Nesse sentido, julgo que esta proposta do PCP vai ao arrepio deste conteúdo essencial do mandato do deputado, que é um conteúdo eminentemente político. E é nesse sentido, e só nesse sentido, que eu não estou de acordo, mas não tem a ver com a informação concreta.

O Sr. Presidente: - Lembro a V. Exa. que este assunto foi discutido oportunamente, talvez com menos palavras do que aquelas que estamos a gastar agora. Não podemos reiniciar uma discussão que dure a tarde toda.

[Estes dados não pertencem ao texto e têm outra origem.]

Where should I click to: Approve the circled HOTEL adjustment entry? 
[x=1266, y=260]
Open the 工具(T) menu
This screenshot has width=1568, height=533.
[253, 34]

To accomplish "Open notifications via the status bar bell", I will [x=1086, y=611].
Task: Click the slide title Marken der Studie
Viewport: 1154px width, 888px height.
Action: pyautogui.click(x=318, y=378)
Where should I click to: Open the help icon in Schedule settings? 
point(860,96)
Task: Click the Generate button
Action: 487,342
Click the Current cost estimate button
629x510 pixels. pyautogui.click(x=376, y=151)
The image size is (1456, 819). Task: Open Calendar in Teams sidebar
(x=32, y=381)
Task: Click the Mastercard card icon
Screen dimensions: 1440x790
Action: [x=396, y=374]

Penso que esta proposta tem duas partes distintas, que são o dever de informar e o dever de dar seguimento. Quanto ao dever de dar seguimento, pela nossa parte, achamos que o que propomos no artigo 181.° chega e cresce - é o problema da discussão no Plenário, o de haver uma comissão para as petições, et cetera. Portanto, nesta parte tenderíamos a abstermo-nos.

Relativamente ao dever de informar, tenho muita dúvida sobre a exequibilidade deste dever. Primeiro, sobre a forma como o deputado informa os cidadãos. Quais cidadãos? Os que o elegeram? Todos os cidadãos, ou apenas os que o elegeram? A verdade é que ele representa o País e não aqueles que o elegeram.